13 F. Cas. 580 | D. Mass. | 1875
The petition of creditors against the supposed bankrupt was made and filed, and before adjudication the respondent called a meeting of his creditors, at which a resolution for composition was passed; and the hearing has now been had upon the acceptance thereof. The original petition was defective in this, that by a clerical mistake it averred that the petitioners constituted the requisite number and amount of the creditors of the said A. B., naming one of the petitioners, instead of the respondent. This defect was overlooked until now, when it is objected that without a distinct and accurate allegation on this head there is no jurisdiction. A recent decision of an able and learned judge was cited in support of this position: In re Rosenfields [Case No. 12,001], Notwithstanding my respect for that decision, and after careful consideration, I cannot admit that the number and amount of petitioners has any thing to do with the jurisdiction of the court. Congress has very carefully provided that such a want of parties shall be taken advantage of as a strictly dilatory plea, and be disposed of in a summary way, not for the purpose of ascertaining the jurisdiction of the court, but the sufficiency of the plaintiff's petition, which is a very different thing. If the court should decide wrongly on that point, its decision would bind all the world.
The district court has jurisdiction in bankruptcy of every person residing within the district, who owes three hundred dollars of provable debts; and when a paper which purports to be a petition in bankruptcy, and which alleges such residence and indebtedness, is filed, and an order of notice has been duly served, there is and can be no jurisdictional fact remaining, if the residence and indebtedness to the extent of three hundred dollars are admitted. The court may then proceed to allow or refuse amendments, or any thing else proper for a court to do t at has undoubted jurisdiction of the subject-matter and the parties. Indeed, if due service has been made, it could properly allow those jurisdictional allegations to be amended. To put an extreme case, let us suppose that the petition distinctly averred that the petitioners were not the requisite number, &c.; the mistake of course would be clerical, but it might not be discovered, and there might be an
The second point relates to the verification of the creditor’s petition. The petition was properly made by the several firms, and the signature was that of the firms; and the jurat also properly sets out the individuals who made oath. The jurat in this way comes to vary in form from the signatures. My impression is that the verification is sufficient; but I do not decide it, because, in my opinion, the case is pending whether the verification is regular or otherwise; and not only so, but the objection may be waived by the debtor, and has been waived, no question being made of the bona tides of the petition.
The next objection brings up an important practical question. The statute provides for a meeting of creditors, and requires the debtor to be present, and to answer any inquiries made of him. The debtor was present in this case, and ready to answer inquiries, but the meeting voted to proceed to the consideration of the resolution. After that had been voted, the objecting creditors declined to make any inquiries.
---
▶ **GIVEN INSTRUCTION A**
Please rewrite the rows from the line with "Task: Click the 114.09" up to and including the line with "pyautogui.click(x=1526, y=29)", changing "device emulation toolbar" to "developer tools panel" and leaving everything else unchanged. Leave the pictures out of your answer.
---
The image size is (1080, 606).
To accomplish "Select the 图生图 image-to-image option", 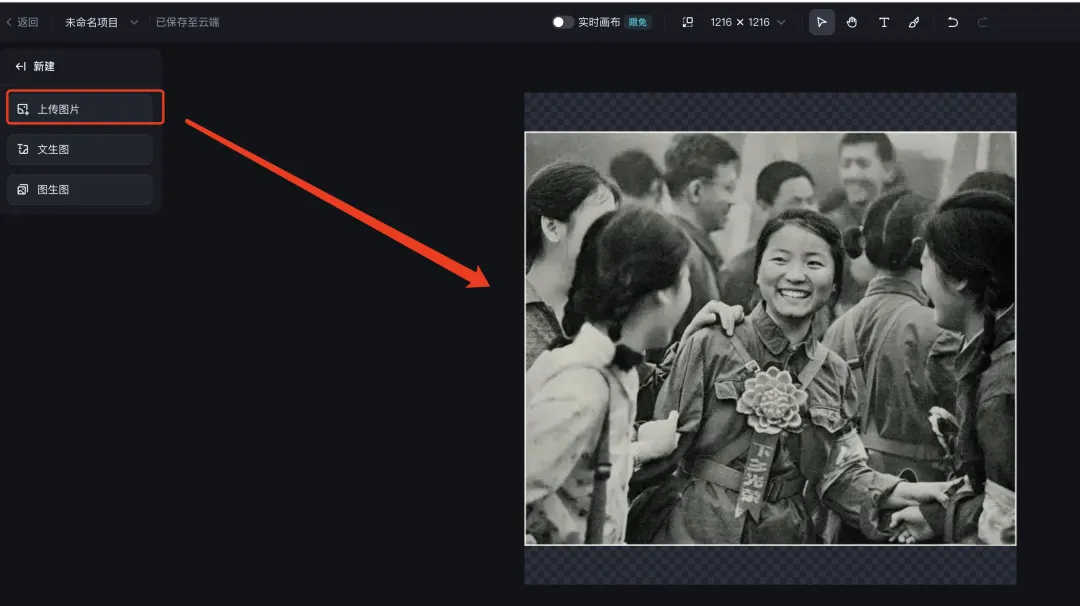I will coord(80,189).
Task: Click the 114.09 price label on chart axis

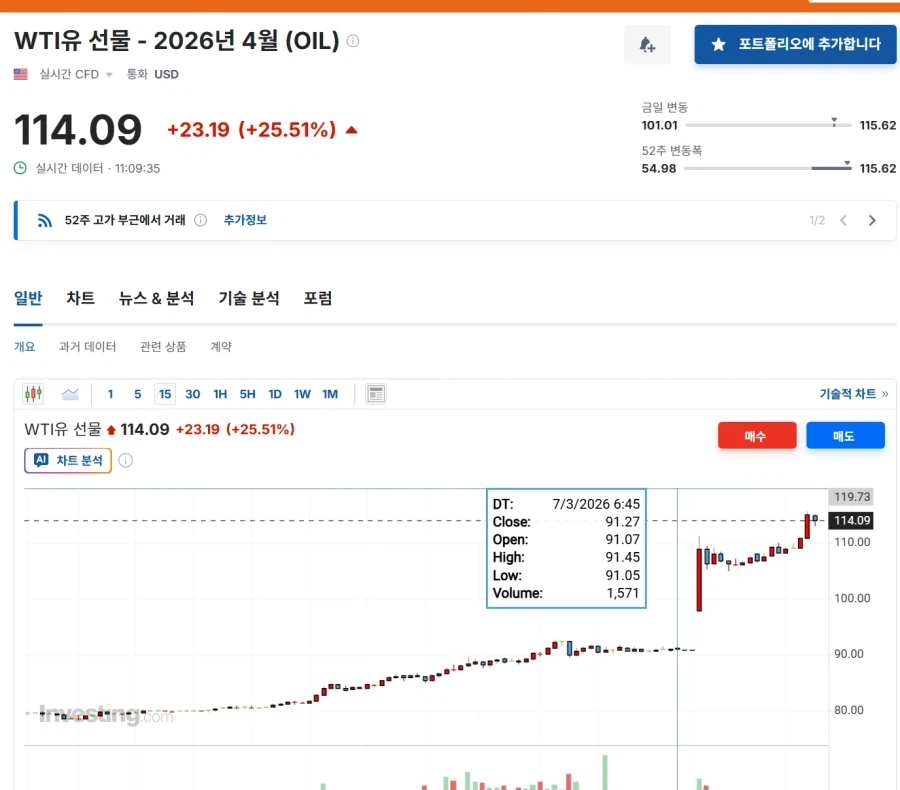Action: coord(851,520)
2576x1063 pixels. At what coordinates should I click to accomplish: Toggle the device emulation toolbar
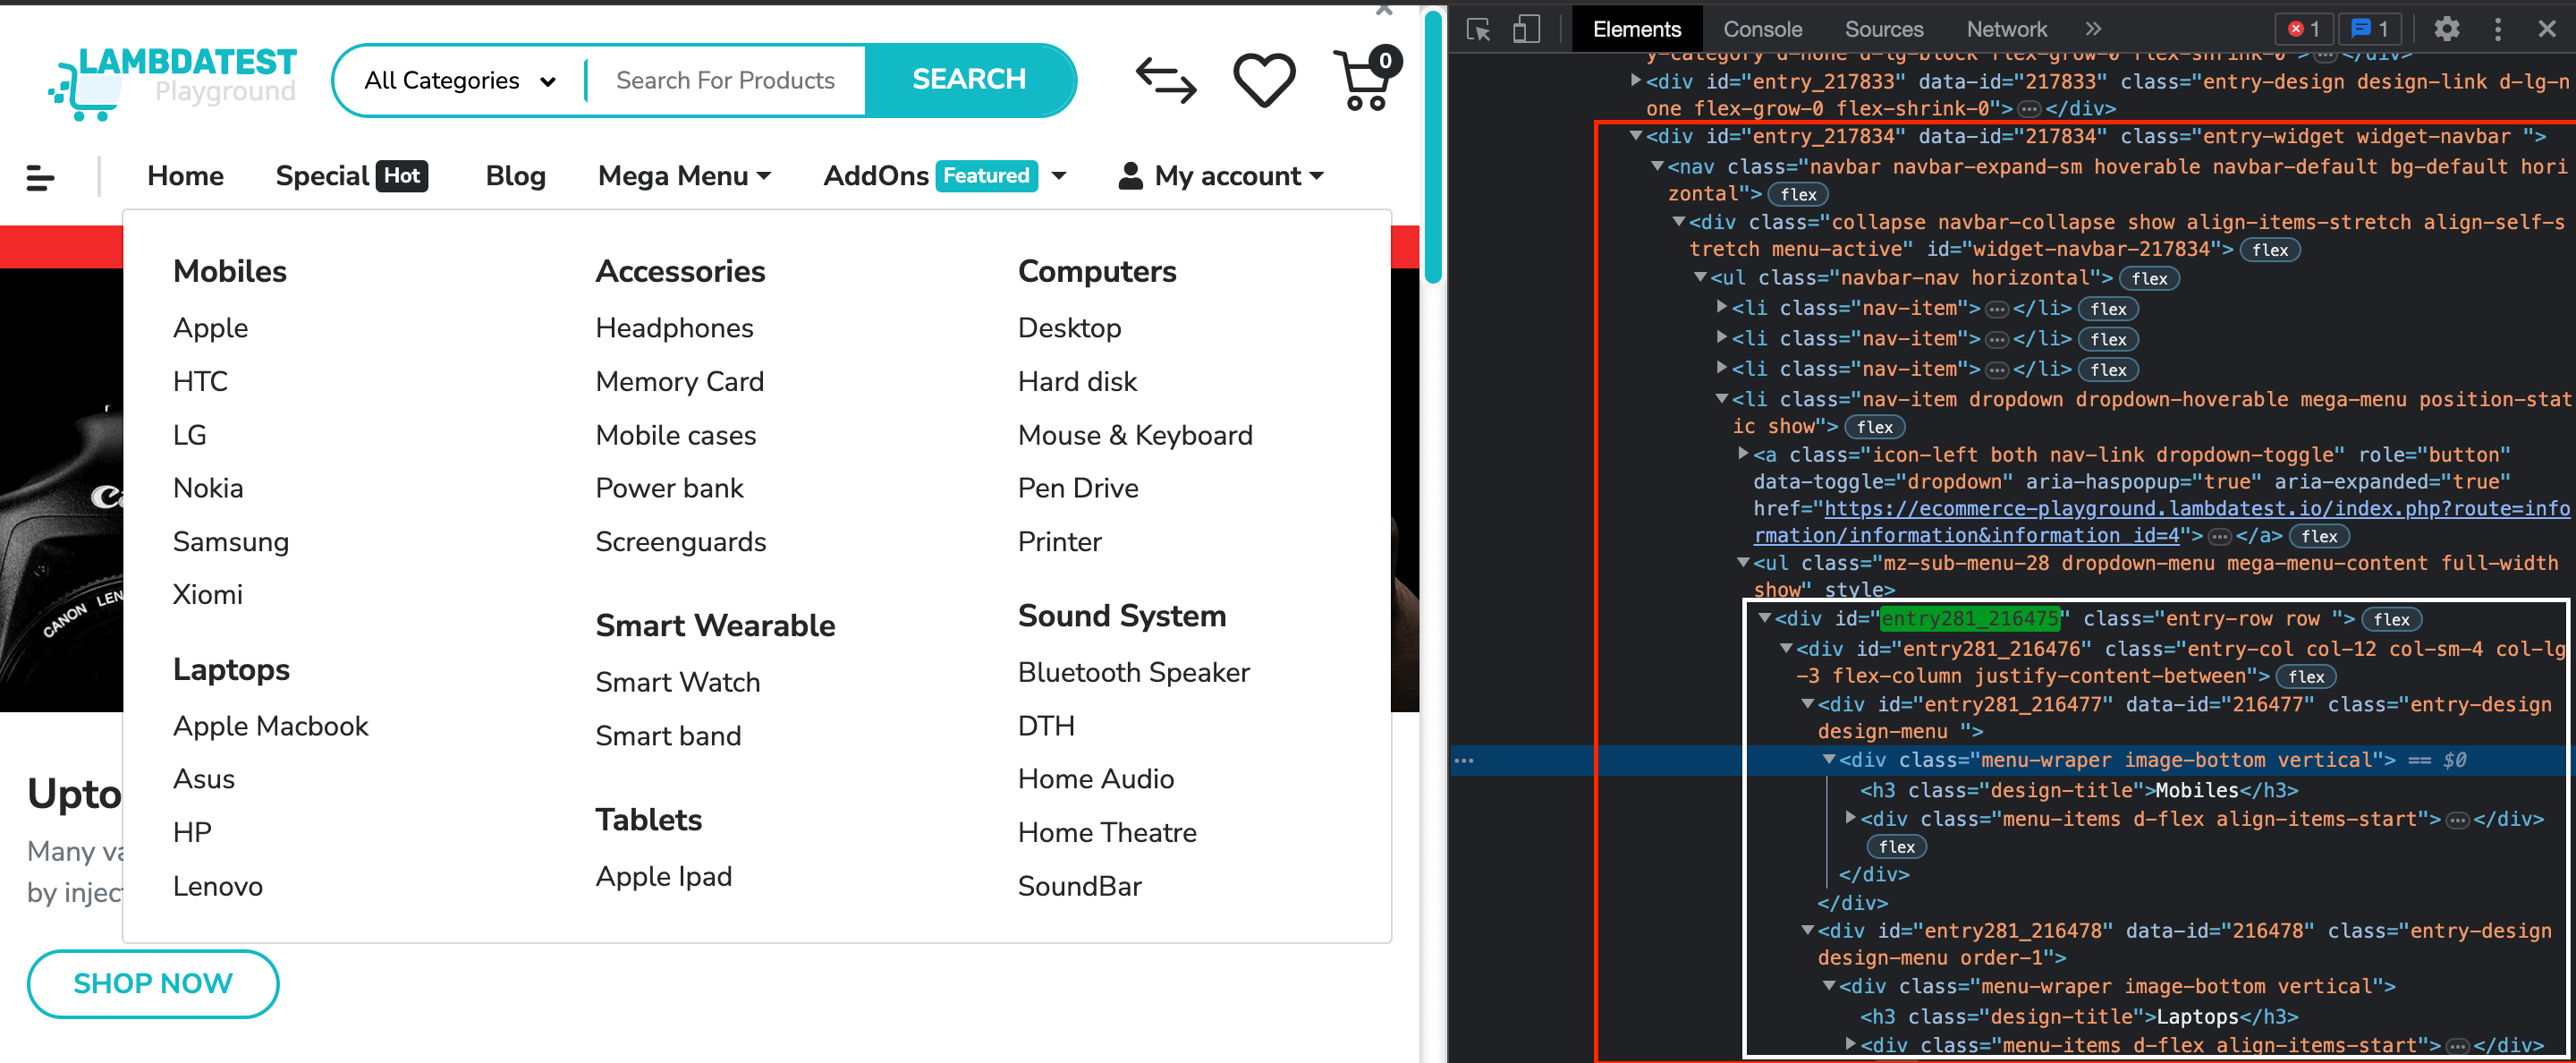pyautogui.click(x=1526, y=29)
---
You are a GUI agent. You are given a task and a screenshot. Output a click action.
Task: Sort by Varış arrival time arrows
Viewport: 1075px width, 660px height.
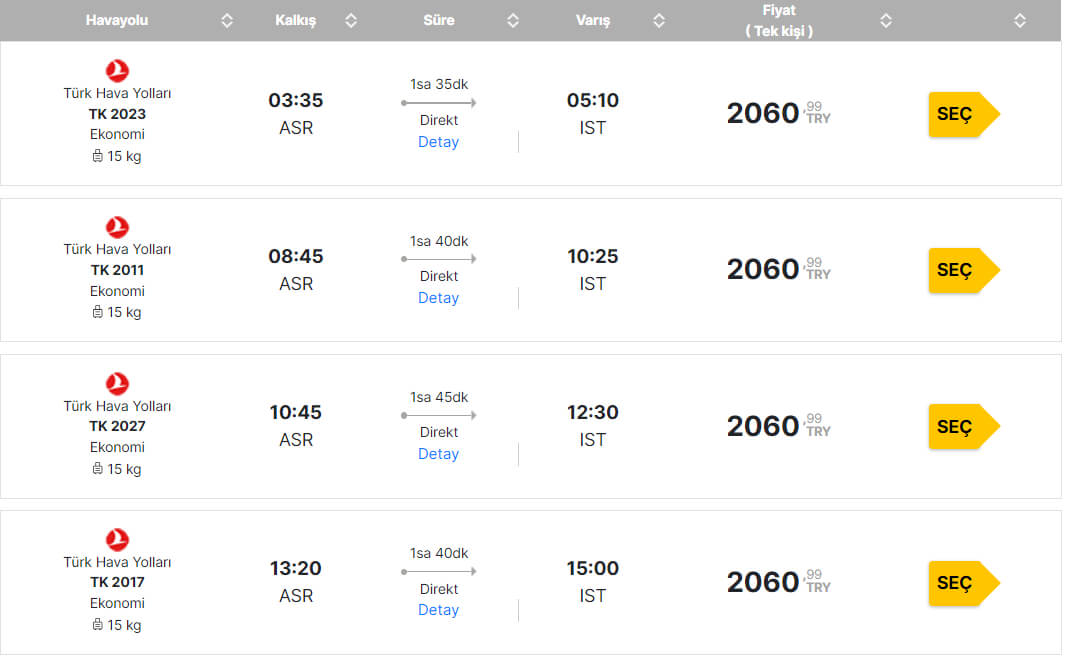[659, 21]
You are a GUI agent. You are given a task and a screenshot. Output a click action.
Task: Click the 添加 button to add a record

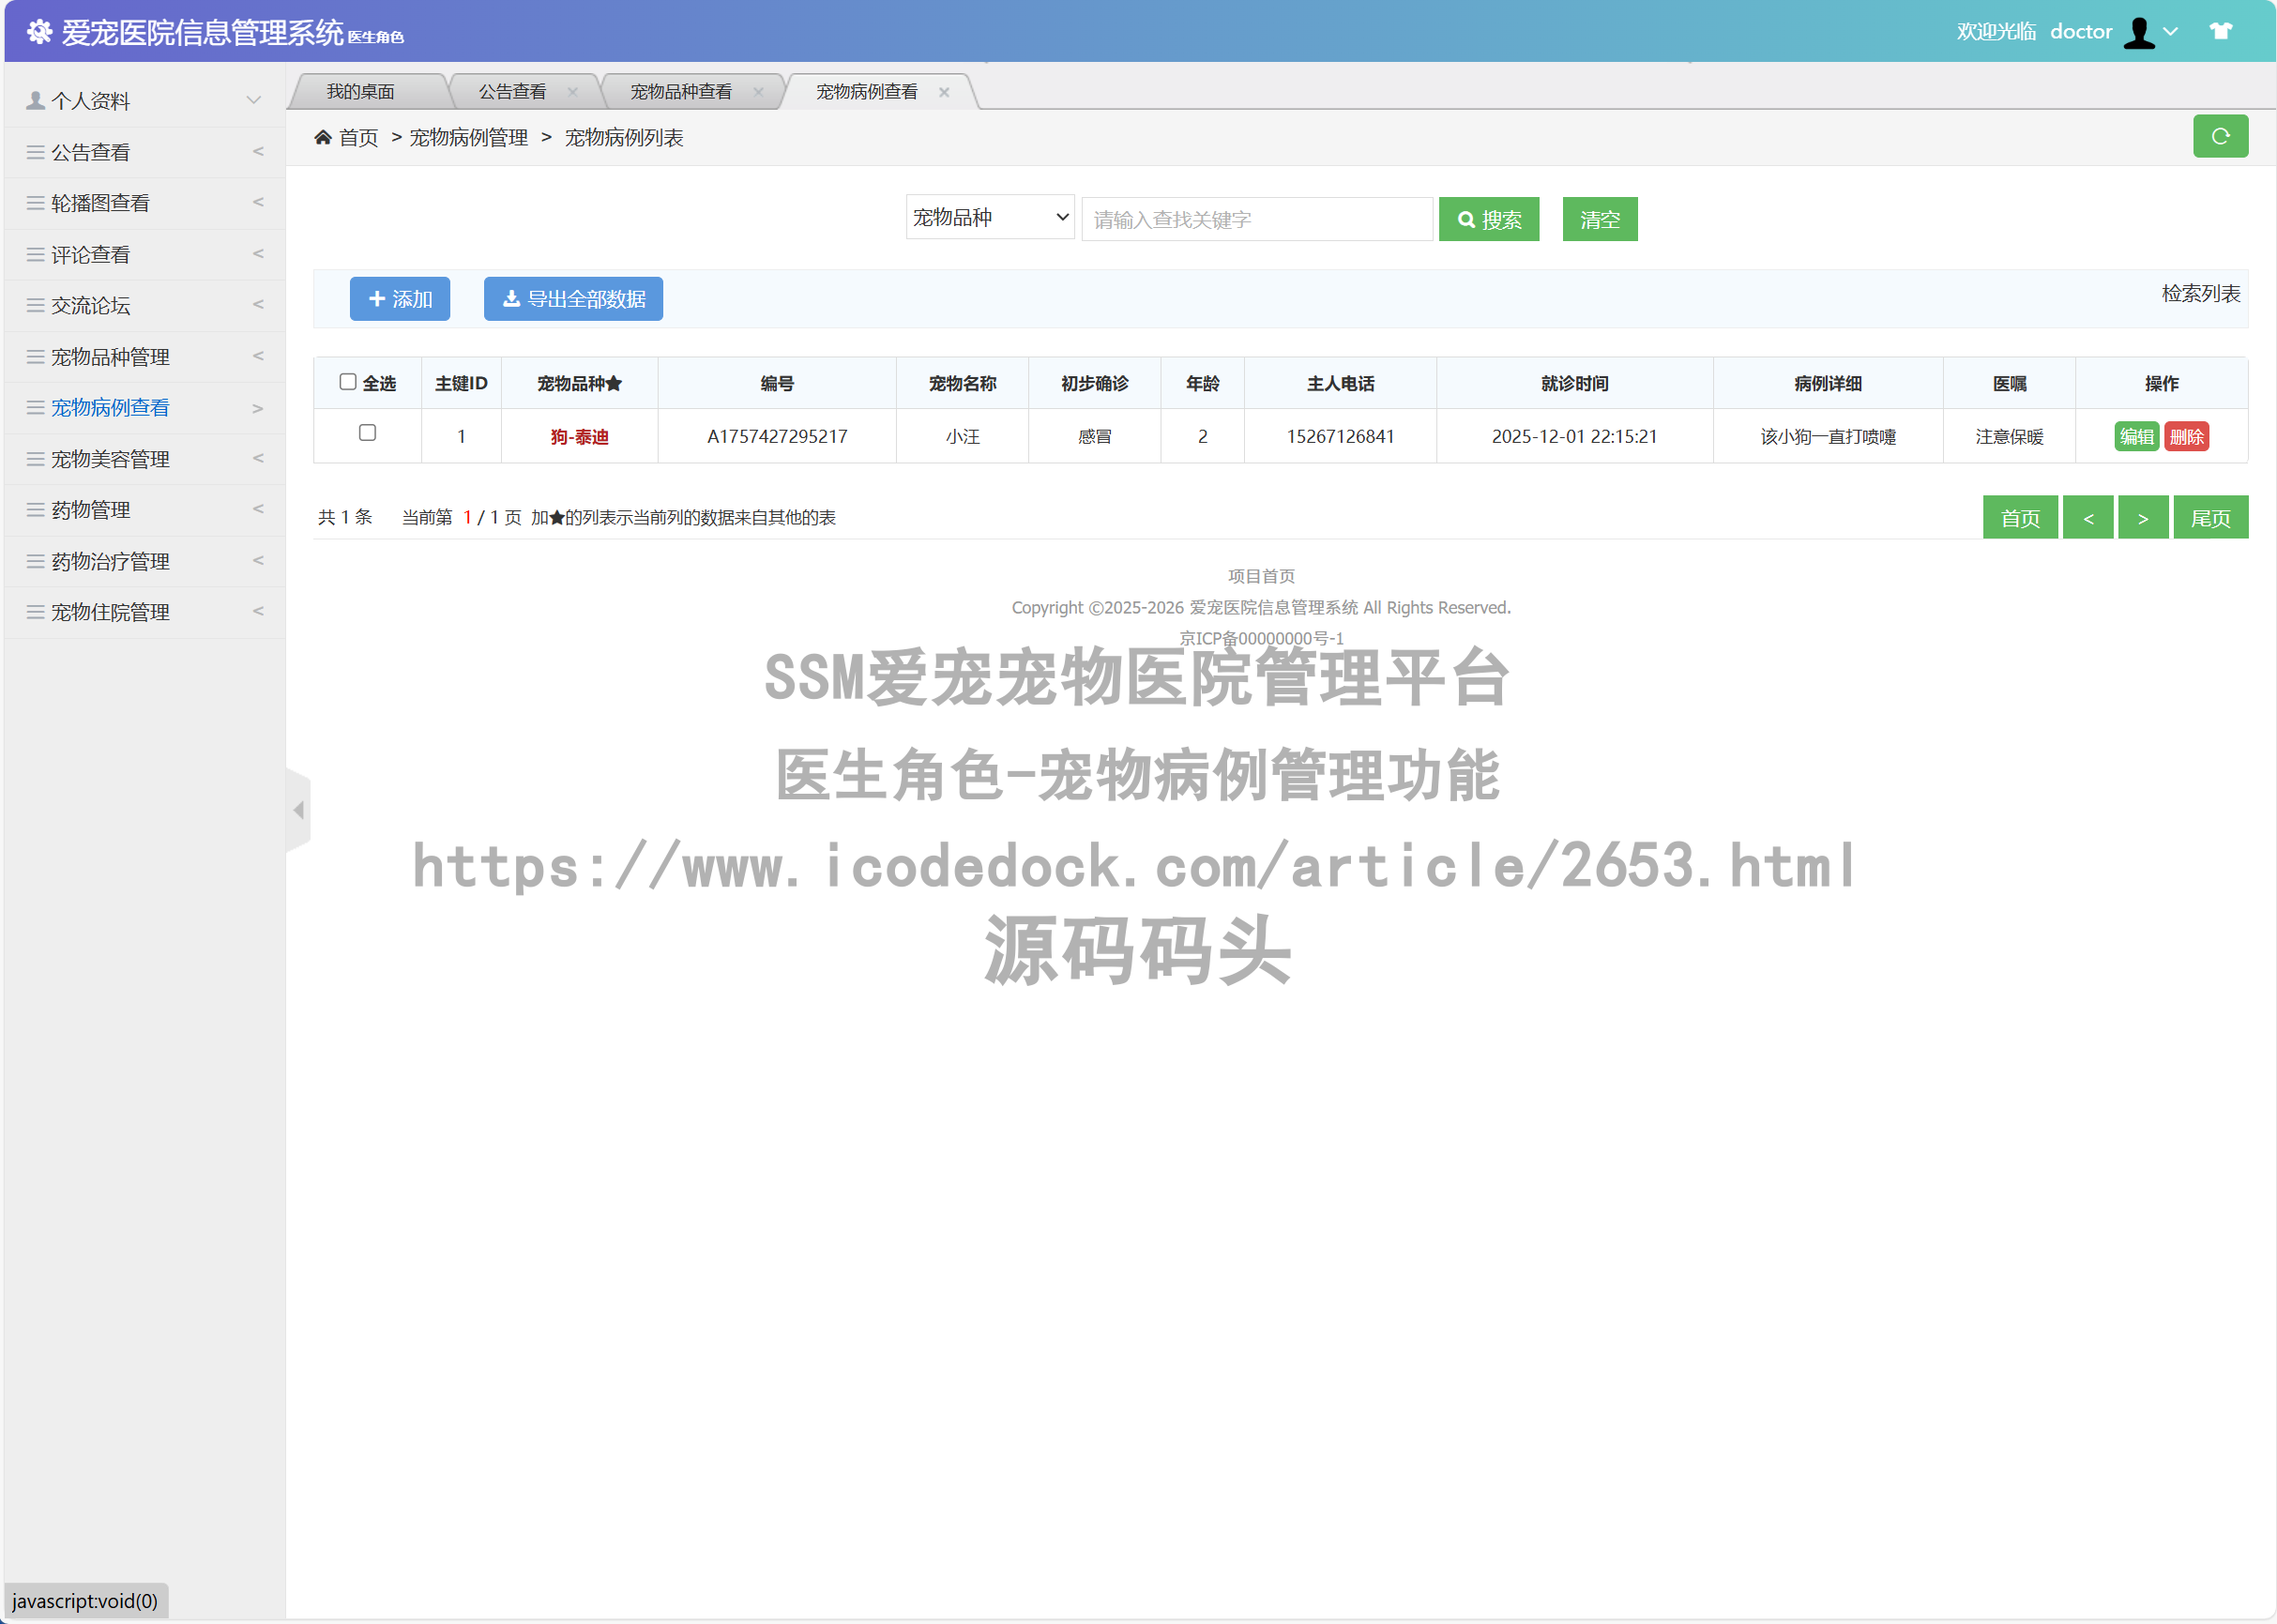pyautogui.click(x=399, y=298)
---
▶ **GIVEN INSTRUCTION B**
Answer these questions from the bankruptcy opinion.
(i) How much in provable debts must a person owe for the district court to have jurisdiction in bankruptcy?
(ii) Whose signature appeared on the creditors' petition?
(iii) What did the objecting creditors do after the meeting voted to consider the resolution?

▶ **OUTPUT A**
Task: Click the 114.09 price label on chart axis

Action: coord(851,520)
2576x1063 pixels. At what coordinates should I click to accomplish: Toggle the developer tools panel
pyautogui.click(x=1526, y=29)

▶ **OUTPUT B**
(i) Three hundred dollars.
(ii) The firms'.
(iii) They declined to make any inquiries.